He quipped that “men like Roger Wicker remained eerily silent for the first 24 years of his tenure. Thank god for President Trump—he’s made Roger Wicker a conservative for about three weeks.”
On Monday night, McDaniel teased that he would formally jump into the race during a Facebook Live event. “I’m going to be holding an event, and I think you can probably read between the lines as to why I would be holding an event,” the Mississippi state senator said.
McDaniel previously ran and nearly defeated Sen. Thad Cochran (R-MS) in a contentious runoff in 2014. And his entrance into this year’s race serves as a flashback to last year’s Alabama special election, in which accused pedophile Roy Moore upended establishment choices for the seat, and shockingly lost to a Democrat in the general election.
McDaniel, of course, does not carry the same baggage as Moore, but a challenge from the right of an incumbent could weaken whichever candidate that inevitably emerges in the general election.
This time, McDaniel is pitting himself against Wicker whose seat is deemed safe.
To complicate matters, President Trump tweeted on Tuesday that he supports Wicker, just a day before McDaniel formally announced his run.
“I am with him in his re-election all the way!” the president wrote of Wicker.
And shortly after McDaniel's announcement, the Trump campaign issued a formal statement endorsing Wicker to drive the point home. Democratic State Rep. David Baria also decided to throw his hat in the race.
In a recent interview with The Clarion Ledger, McDaniel said that he was still a supporter of the president’s agenda and characterized Wicker as a “swamp creature” with “a 24-year record of liberalism.”

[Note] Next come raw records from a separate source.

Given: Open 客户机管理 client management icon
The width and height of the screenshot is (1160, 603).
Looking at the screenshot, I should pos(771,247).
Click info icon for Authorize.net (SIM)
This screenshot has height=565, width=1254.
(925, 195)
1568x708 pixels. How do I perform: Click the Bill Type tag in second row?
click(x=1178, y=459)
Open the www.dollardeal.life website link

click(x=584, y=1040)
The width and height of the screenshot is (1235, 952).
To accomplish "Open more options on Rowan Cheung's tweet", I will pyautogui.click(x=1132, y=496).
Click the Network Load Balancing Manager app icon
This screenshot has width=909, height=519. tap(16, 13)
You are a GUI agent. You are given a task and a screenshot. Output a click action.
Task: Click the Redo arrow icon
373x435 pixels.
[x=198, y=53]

As a former right-wing radio host, McDaniel has a long history of inflammatory comments. He weighed in on a variety of topics over the years including some 2006 commentary on the radio show The Right Side, in which he said that the Democratic Party was “the party of sex on demand, the party that supports the homosexual agenda.”
Among other things, McDaniel said “I’m not even sure Janet Reno was a woman,” and that hip-hop music was partially to blame for gun violence. He’s also had a fixation on Mexico, much like Trump.
“Why don’t we all immigrate south, let’s go to Mexico…You know, a dollar bill can buy a mansion in Mexico,” the Wall Street Journal reported McDaniel once said. “And I think we all get together, go down there, build us a studio for like 26 pesos, uh and you know, put on a radio show right there in Mexico. Live the rest of our lives there.”
McDaniel also discussed when it’s appropriate to refer to someone as “Mamacita.”
“You say that at the wrong place and the wrong time you will get beat down,” he said. “Mamacita. It’s not a bad word. It’s indicative. I think it basically means—I’m an English-speaking Anglo. I have no idea what it means, actually, but I’ve said it a few times, just for, you know, fun. And I think it basically means, ‘Hey, hot mama.’ Or, you know, ‘You’re a fine looking young thing. It’s a Rolling Stones song is what it is.”
He also reportedly once attended a neo-Confederate event.
The 2014 race also included one of the more bizarre chapters in American political history in which a man was arrested for sneaking into a nursing home and taking photos of Cochran’s bedridden wife. At the time, as the Clarion-Ledger reported, Cochran’s campaign was questioning how McDaniel’s campaign manager seemed to be aware of the incident before news reports broke.
It became a dominant feature of the race with Cochran’s campaign running ads about the arrested individual who happened to be a McDaniel supporter.